__REQUIRED WORK__
Copy all of the data below word for word, omitting the pictures.

__SOURCE DATA__
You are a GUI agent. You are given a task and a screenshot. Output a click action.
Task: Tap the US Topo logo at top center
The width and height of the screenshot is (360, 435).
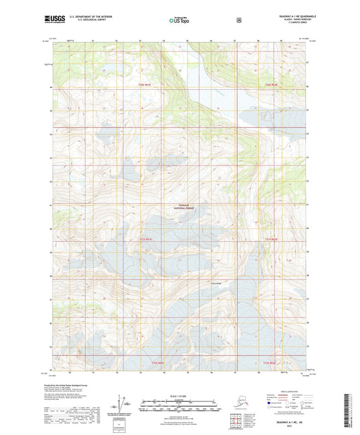pos(178,21)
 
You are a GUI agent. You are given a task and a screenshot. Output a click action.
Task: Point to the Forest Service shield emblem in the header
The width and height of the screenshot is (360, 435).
pos(240,20)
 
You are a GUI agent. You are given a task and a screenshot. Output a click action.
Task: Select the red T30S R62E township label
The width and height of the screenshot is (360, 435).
pos(271,84)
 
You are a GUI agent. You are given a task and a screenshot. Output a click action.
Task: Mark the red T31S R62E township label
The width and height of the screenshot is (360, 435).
pos(271,239)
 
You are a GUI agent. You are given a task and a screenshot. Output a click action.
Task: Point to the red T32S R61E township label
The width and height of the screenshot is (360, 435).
pos(158,363)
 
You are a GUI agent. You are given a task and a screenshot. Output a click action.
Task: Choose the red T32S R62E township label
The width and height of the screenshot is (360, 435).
pos(271,363)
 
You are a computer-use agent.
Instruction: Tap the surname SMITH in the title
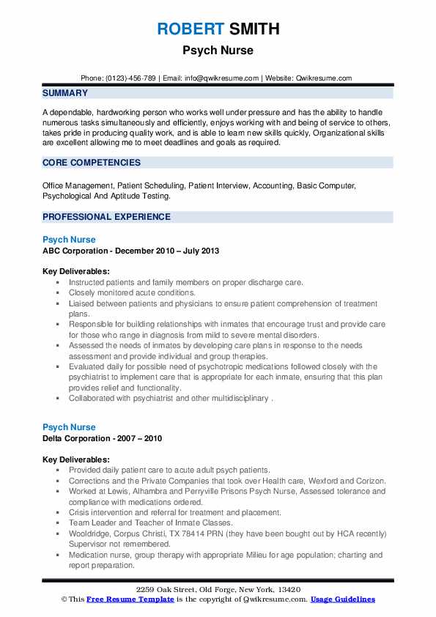click(x=253, y=29)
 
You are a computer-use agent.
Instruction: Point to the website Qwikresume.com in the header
click(x=323, y=78)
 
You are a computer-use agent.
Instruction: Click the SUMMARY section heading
click(x=65, y=93)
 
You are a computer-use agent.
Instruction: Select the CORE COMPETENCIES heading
click(x=92, y=163)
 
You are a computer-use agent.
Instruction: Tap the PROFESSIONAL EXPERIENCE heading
click(x=106, y=217)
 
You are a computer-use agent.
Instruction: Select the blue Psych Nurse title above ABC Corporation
click(x=69, y=240)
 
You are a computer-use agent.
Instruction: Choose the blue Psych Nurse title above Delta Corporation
click(x=69, y=427)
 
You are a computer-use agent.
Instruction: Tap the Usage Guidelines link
click(x=342, y=599)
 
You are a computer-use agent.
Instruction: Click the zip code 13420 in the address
click(x=287, y=589)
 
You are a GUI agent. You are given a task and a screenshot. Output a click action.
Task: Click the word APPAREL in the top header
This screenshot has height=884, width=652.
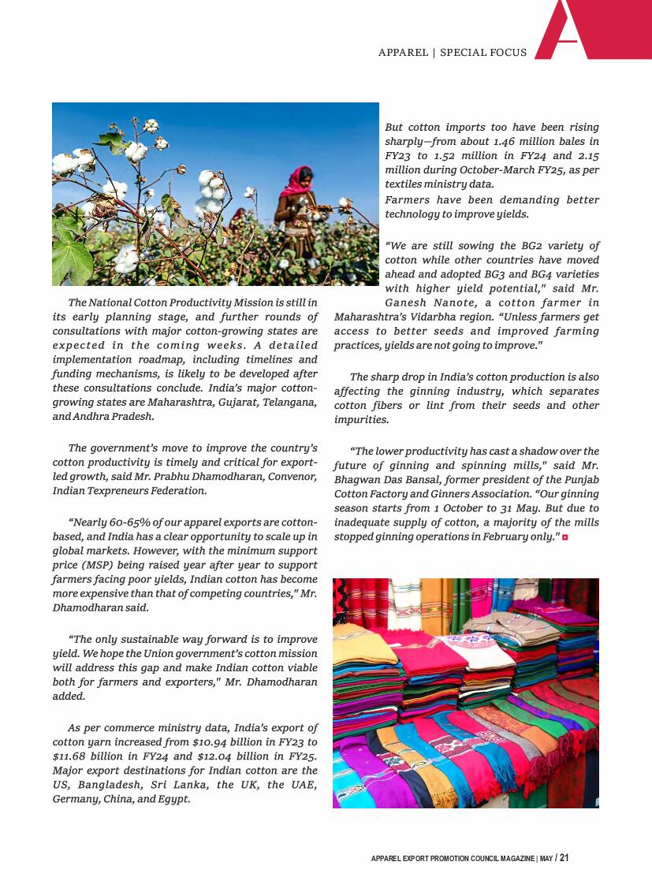(x=403, y=53)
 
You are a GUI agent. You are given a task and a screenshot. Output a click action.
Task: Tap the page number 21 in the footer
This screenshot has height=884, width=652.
(x=564, y=858)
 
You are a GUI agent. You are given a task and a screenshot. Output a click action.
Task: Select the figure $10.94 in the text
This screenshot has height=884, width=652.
(x=211, y=742)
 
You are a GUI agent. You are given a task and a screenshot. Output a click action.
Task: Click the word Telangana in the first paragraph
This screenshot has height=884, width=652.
(x=290, y=403)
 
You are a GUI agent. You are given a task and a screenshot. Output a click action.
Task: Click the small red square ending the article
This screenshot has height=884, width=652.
(x=565, y=537)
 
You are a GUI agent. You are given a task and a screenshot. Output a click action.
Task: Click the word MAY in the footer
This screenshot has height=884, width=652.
(x=546, y=859)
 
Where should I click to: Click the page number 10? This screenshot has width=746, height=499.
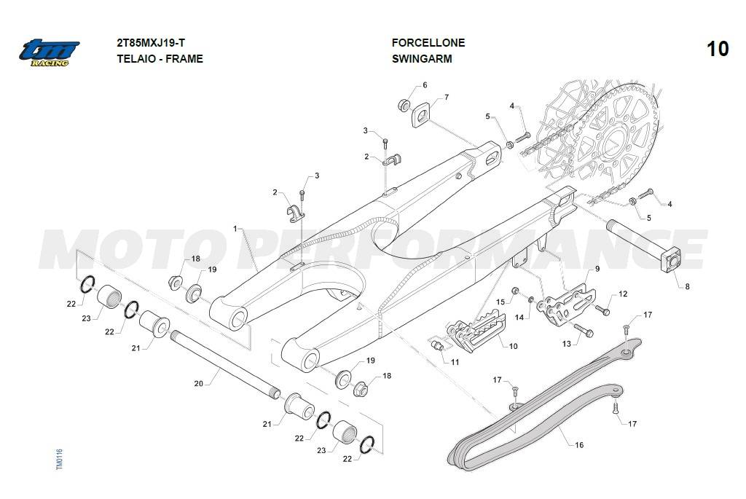pos(718,49)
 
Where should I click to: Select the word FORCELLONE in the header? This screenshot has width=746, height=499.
pos(428,43)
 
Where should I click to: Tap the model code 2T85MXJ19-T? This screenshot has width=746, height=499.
pos(156,43)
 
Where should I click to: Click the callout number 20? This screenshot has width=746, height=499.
pos(198,383)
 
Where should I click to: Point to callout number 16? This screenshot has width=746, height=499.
pos(579,444)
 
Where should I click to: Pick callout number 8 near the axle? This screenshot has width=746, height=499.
pos(686,287)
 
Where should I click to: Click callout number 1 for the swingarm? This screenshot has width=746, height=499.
pos(235,229)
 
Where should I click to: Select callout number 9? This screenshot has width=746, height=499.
pos(597,269)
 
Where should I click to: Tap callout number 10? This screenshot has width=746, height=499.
pos(513,346)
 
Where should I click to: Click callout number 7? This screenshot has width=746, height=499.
pos(446,97)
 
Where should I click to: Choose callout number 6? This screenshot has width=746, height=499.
pos(425,85)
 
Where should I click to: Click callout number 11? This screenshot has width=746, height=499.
pos(455,362)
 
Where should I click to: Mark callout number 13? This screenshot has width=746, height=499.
pos(567,343)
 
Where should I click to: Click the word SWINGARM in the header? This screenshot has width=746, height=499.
pos(421,59)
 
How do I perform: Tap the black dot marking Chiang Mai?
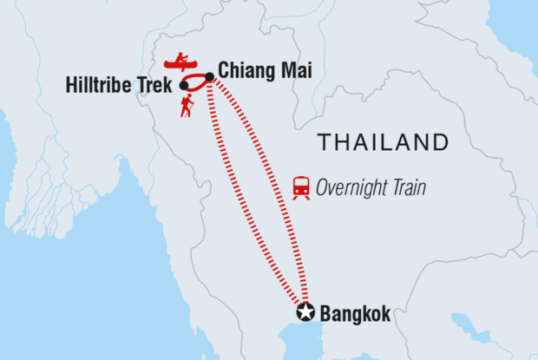[209, 76]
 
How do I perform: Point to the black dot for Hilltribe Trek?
[183, 86]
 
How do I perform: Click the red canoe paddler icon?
[180, 63]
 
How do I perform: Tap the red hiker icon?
[187, 106]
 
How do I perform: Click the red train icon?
[301, 187]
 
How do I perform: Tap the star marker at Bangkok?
[305, 313]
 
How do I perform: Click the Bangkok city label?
[356, 314]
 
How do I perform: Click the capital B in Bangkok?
[326, 314]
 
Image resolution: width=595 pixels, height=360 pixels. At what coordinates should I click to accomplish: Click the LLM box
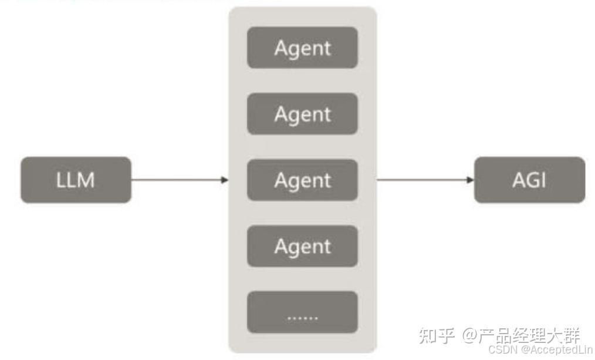(76, 180)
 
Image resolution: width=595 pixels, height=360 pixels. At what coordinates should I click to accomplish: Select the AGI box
(529, 180)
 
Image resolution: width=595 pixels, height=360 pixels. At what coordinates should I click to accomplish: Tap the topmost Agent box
(302, 48)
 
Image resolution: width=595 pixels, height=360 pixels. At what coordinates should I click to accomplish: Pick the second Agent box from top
(302, 114)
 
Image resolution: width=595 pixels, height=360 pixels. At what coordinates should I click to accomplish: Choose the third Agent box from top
(302, 180)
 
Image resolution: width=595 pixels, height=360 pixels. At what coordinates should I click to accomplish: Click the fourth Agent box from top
(302, 246)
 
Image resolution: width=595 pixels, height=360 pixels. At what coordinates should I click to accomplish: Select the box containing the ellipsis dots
(302, 312)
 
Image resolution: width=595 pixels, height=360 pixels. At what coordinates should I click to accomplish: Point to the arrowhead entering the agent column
(225, 180)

__ANSWER TO THE TASK__
You are a GUI agent. You are given a task and a screenshot. Output a click action.
Task: Tap the US Topo logo at top center
The width and height of the screenshot is (360, 435).
pos(178,21)
 
You are a GUI agent. You are given a task and a screenshot. Output a click action.
Task: Point to the Forest Service shield emblem in the header
The width and height of the screenshot is (360, 435).
pos(240,20)
 
You are a GUI agent. You are given a task and a screenshot. Output a click action.
Task: Select the red T30S R62E township label
The width and height of the screenshot is (360, 435).
pos(271,84)
 
You are a GUI agent. You are given a task and a screenshot. Output a click action.
Task: Mark the red T31S R62E township label
The width and height of the screenshot is (360, 435).
pos(271,239)
 
You are a GUI agent. You are given a task and a screenshot. Output a click action.
Task: Point to the red T32S R61E township label
The width and height of the screenshot is (360, 435).
pos(158,363)
 
You are a GUI agent. You are given a task and a screenshot. Output a click action.
Task: Choose the red T32S R62E township label
The width and height of the screenshot is (360, 435).
pos(271,363)
 
You are a computer-use agent.
Instruction: Tap the surname SMITH in the title
click(x=253, y=29)
 
You are a computer-use agent.
Instruction: Point to the website Qwikresume.com in the header
click(x=323, y=78)
 
You are a computer-use agent.
Instruction: Click the SUMMARY section heading
click(x=65, y=93)
 
You are a computer-use agent.
Instruction: Select the CORE COMPETENCIES heading
click(x=92, y=163)
 
You are a computer-use agent.
Instruction: Tap the PROFESSIONAL EXPERIENCE heading
click(x=106, y=217)
 
You are a computer-use agent.
Instruction: Select the blue Psych Nurse title above ABC Corporation
click(x=69, y=240)
 
You are a computer-use agent.
Instruction: Choose the blue Psych Nurse title above Delta Corporation
click(x=69, y=427)
 
You are a computer-use agent.
Instruction: Tap the Usage Guidelines link
click(x=342, y=599)
 
You are a computer-use agent.
Instruction: Click the zip code 13420 in the address
click(x=287, y=589)
 
You are a GUI agent. You are given a task and a screenshot. Output a click action.
Task: Click the word APPAREL in the top header
This screenshot has height=884, width=652.
(x=403, y=53)
 
You are a GUI agent. You are given a task and a screenshot. Output a click action.
Task: Tap the page number 21 in the footer
This screenshot has height=884, width=652.
(x=564, y=858)
 
You are a GUI agent. You are given a task and a screenshot. Output a click action.
Task: Select the figure $10.94 in the text
This screenshot has height=884, width=652.
(x=211, y=742)
 
You are a GUI agent. You are given a task and a screenshot. Output a click action.
Task: Click the word Telangana in the first paragraph
This screenshot has height=884, width=652.
(x=290, y=403)
 
You are a GUI agent. You are given a task and a screenshot. Output a click action.
Task: Click the small red square ending the article
This screenshot has height=884, width=652.
(x=565, y=537)
 
You are a GUI agent. You are given a task and a screenshot. Output a click action.
Task: Click the word MAY in the footer
This screenshot has height=884, width=652.
(x=546, y=859)
 
Where should I click to: Click the page number 10? This screenshot has width=746, height=499.
pos(718,49)
 
Where should I click to: Select the word FORCELLONE in the header? This screenshot has width=746, height=499.
pos(428,43)
 
Where should I click to: Tap the model code 2T85MXJ19-T? This screenshot has width=746, height=499.
pos(156,43)
 
Where should I click to: Click the callout number 20? This screenshot has width=746, height=499.
pos(198,383)
 
Where should I click to: Point to callout number 16? This screenshot has width=746, height=499.
pos(579,444)
 
Where should I click to: Pick callout number 8 near the axle? This screenshot has width=746, height=499.
pos(686,287)
 
Where should I click to: Click callout number 1 for the swingarm? This screenshot has width=746, height=499.
pos(235,229)
 
Where should I click to: Select callout number 9? This screenshot has width=746, height=499.
pos(597,269)
 
Where should I click to: Tap callout number 10? This screenshot has width=746, height=499.
pos(513,346)
 
Where should I click to: Click callout number 7? This screenshot has width=746, height=499.
pos(446,97)
 
Where should I click to: Choose callout number 6? This screenshot has width=746, height=499.
pos(425,85)
 
Where should I click to: Click callout number 11? This screenshot has width=746, height=499.
pos(455,362)
 
Where should I click to: Mark callout number 13? This screenshot has width=746, height=499.
pos(567,343)
 
Where should I click to: Click the word SWINGARM in the header? This screenshot has width=746, height=499.
pos(421,59)
 
How do I perform: Tap the black dot marking Chiang Mai?
[209, 76]
 
How do I perform: Point to the black dot for Hilltribe Trek?
[183, 86]
 
How do I perform: Click the red canoe paddler icon?
[180, 63]
 
How do I perform: Tap the red hiker icon?
[187, 106]
 
How do I perform: Click the red train icon?
[301, 187]
 
How do I perform: Tap the star marker at Bangkok?
[305, 313]
 
How do I perform: Click the Bangkok city label?
[356, 314]
 
How do I perform: Click the capital B in Bangkok?
[326, 314]
 
Image resolution: width=595 pixels, height=360 pixels. At what coordinates should I click to accomplish: Click the LLM box
(76, 180)
 
Image resolution: width=595 pixels, height=360 pixels. At what coordinates should I click to accomplish: Select the AGI box
(529, 180)
 
Image resolution: width=595 pixels, height=360 pixels. At what coordinates should I click to accomplish: Tap the topmost Agent box
(302, 48)
 
Image resolution: width=595 pixels, height=360 pixels. At what coordinates should I click to accomplish: Pick the second Agent box from top
(302, 114)
 
Image resolution: width=595 pixels, height=360 pixels. At what coordinates should I click to accomplish: Choose the third Agent box from top
(302, 180)
 
Image resolution: width=595 pixels, height=360 pixels. At what coordinates should I click to accomplish: Click the fourth Agent box from top
(302, 246)
 
Image resolution: width=595 pixels, height=360 pixels. At what coordinates should I click to accomplish: Select the box containing the ellipsis dots
(302, 312)
 
Image resolution: width=595 pixels, height=360 pixels. At what coordinates should I click to accomplish: Point to the arrowhead entering the agent column
(225, 180)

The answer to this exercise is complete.